■ Objective
Retype every line of the records below, keeping each character unchanged.

■ Extracted entries
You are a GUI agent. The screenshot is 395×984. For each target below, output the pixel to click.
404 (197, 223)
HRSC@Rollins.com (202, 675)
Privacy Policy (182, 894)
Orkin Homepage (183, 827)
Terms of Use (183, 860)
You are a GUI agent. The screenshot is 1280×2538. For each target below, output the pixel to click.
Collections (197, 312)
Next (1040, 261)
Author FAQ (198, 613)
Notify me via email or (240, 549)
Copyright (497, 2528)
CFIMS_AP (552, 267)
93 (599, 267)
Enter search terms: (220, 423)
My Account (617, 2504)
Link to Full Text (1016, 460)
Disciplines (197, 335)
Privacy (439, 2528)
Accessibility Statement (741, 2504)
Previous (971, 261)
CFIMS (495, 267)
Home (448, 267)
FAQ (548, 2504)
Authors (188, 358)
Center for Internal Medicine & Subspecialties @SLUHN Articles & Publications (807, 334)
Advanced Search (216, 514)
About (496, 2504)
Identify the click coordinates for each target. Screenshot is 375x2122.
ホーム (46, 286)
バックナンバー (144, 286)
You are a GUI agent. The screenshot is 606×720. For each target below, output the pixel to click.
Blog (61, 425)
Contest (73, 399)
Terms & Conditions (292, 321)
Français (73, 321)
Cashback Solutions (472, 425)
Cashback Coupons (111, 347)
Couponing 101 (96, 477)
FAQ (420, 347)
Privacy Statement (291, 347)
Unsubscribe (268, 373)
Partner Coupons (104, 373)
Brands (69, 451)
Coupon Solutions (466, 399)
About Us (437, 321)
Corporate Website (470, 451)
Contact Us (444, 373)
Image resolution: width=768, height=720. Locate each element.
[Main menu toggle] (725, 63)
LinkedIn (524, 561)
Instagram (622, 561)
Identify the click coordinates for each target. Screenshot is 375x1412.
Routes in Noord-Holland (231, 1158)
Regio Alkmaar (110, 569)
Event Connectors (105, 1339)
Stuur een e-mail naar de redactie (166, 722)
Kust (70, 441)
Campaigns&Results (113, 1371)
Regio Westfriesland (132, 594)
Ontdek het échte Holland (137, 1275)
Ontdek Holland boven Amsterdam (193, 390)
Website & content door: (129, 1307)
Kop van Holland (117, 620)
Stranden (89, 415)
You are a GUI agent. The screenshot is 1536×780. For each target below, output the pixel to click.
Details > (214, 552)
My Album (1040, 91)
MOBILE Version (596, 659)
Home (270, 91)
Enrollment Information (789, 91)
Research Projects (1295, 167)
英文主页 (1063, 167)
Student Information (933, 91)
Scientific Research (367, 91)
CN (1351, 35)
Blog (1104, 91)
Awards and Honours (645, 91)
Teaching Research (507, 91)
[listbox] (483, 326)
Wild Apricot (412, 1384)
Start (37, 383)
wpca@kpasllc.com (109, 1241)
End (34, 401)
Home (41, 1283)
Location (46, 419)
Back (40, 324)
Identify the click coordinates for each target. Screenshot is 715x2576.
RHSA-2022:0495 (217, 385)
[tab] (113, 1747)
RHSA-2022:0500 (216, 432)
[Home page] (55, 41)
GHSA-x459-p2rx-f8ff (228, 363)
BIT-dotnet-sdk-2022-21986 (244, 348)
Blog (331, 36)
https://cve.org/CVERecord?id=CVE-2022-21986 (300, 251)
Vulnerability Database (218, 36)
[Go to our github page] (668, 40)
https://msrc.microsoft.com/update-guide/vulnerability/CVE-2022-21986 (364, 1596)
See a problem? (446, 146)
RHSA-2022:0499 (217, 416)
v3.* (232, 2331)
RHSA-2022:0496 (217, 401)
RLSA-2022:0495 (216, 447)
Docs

■ Solved exercise
You are a GUI agent. The screenshot is 395×984. For each target below, output the pixel to click.
404 (197, 223)
HRSC@Rollins.com (202, 675)
Privacy Policy (182, 894)
Orkin Homepage (183, 827)
Terms of Use (183, 860)
You are a GUI agent. The screenshot is 1280×2538. For each target below, output the pixel to click.
Collections (197, 312)
Next (1040, 261)
Author FAQ (198, 613)
Notify me via email or (240, 549)
Copyright (497, 2528)
CFIMS_AP (552, 267)
93 (599, 267)
Enter search terms: (220, 423)
My Account (617, 2504)
Link to Full Text (1016, 460)
Disciplines (197, 335)
Privacy (439, 2528)
Accessibility Statement (741, 2504)
Previous (971, 261)
CFIMS (495, 267)
Home (448, 267)
FAQ (548, 2504)
Authors (188, 358)
Center for Internal Medicine & Subspecialties @SLUHN Articles & Publications (807, 334)
Advanced Search (216, 514)
About (496, 2504)
Identify the click coordinates for each target. Screenshot is 375x2122.
ホーム (46, 286)
バックナンバー (144, 286)
You are a GUI agent. The screenshot is 606×720. For each target below, output the pixel to click.
Blog (61, 425)
Contest (73, 399)
Terms & Conditions (292, 321)
Français (73, 321)
Cashback Solutions (472, 425)
Cashback Coupons (111, 347)
Couponing 101 (96, 477)
FAQ (420, 347)
Privacy Statement (291, 347)
Unsubscribe (268, 373)
Partner Coupons (104, 373)
Brands (69, 451)
Coupon Solutions (466, 399)
About Us (437, 321)
Corporate Website (470, 451)
Contact Us (444, 373)
Image resolution: width=768, height=720. Locate each element.
[Main menu toggle] (725, 63)
LinkedIn (524, 561)
Instagram (622, 561)
Identify the click coordinates for each target. Screenshot is 375x1412.
Routes in Noord-Holland (231, 1158)
Regio Alkmaar (110, 569)
Event Connectors (105, 1339)
Stuur een e-mail naar de redactie (166, 722)
Kust (70, 441)
Campaigns&Results (113, 1371)
Regio Westfriesland (132, 594)
Ontdek het échte Holland (137, 1275)
Ontdek Holland boven Amsterdam (193, 390)
Website & content door: (129, 1307)
Kop van Holland (117, 620)
Stranden (89, 415)
You are a GUI agent. The screenshot is 1536×780. For each target below, output the pixel to click.
Details > (214, 552)
My Album (1040, 91)
MOBILE Version (596, 659)
Home (270, 91)
Enrollment Information (789, 91)
Research Projects (1295, 167)
英文主页 (1063, 167)
Student Information (933, 91)
Scientific Research (367, 91)
CN (1351, 35)
Blog (1104, 91)
Awards and Honours (645, 91)
Teaching Research (507, 91)
[listbox] (483, 326)
Wild Apricot (412, 1384)
Start (37, 383)
wpca@kpasllc.com (109, 1241)
End (34, 401)
Home (41, 1283)
Location (46, 419)
Back (40, 324)
Identify the click coordinates for each target. Screenshot is 715x2576.
RHSA-2022:0495 (217, 385)
[tab] (113, 1747)
RHSA-2022:0500 (216, 432)
[Home page] (55, 41)
GHSA-x459-p2rx-f8ff (228, 363)
BIT-dotnet-sdk-2022-21986 (244, 348)
Blog (331, 36)
https://cve.org/CVERecord?id=CVE-2022-21986 (300, 251)
Vulnerability Database (218, 36)
[Go to our github page] (668, 40)
https://msrc.microsoft.com/update-guide/vulnerability/CVE-2022-21986 (364, 1596)
See a problem? (446, 146)
RHSA-2022:0499 (217, 416)
v3.* (232, 2331)
RHSA-2022:0496 (217, 401)
RLSA-2022:0495 (216, 447)
Docs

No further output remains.